_To do_.
Please copy out all of the lines below, requests included, shifting every coordinate in the answers by -15. Leave the pictures out of your answer.

Records excerpted from a collection:
--------------------------------------------------
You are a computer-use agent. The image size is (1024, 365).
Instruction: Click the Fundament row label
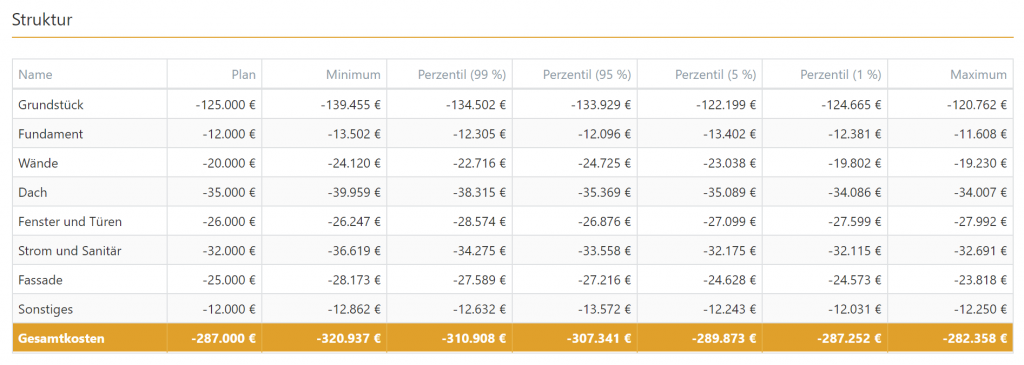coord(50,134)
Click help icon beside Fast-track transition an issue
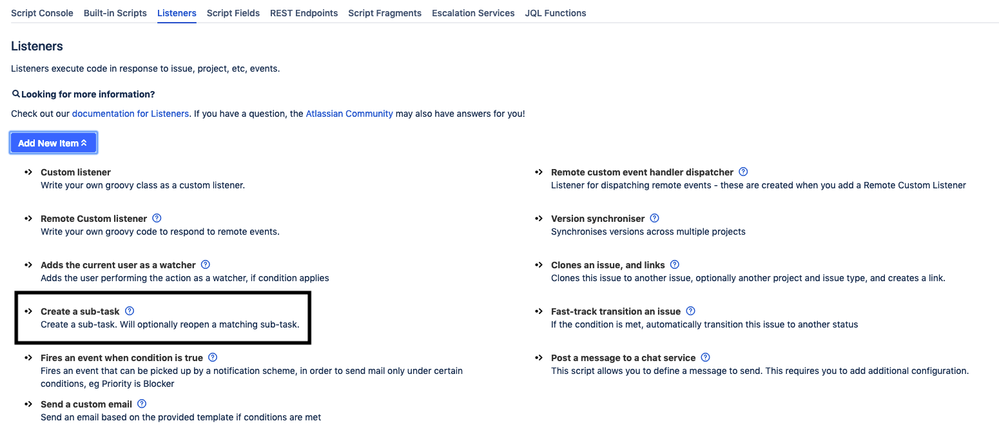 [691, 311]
--------------------------------------------------
_The completed task_.
You are a computer-use agent. The image size is (1024, 365).
Instruction: Click the Fundament row label
coord(35,119)
Click help icon beside Fast-track transition an issue
 [676, 296]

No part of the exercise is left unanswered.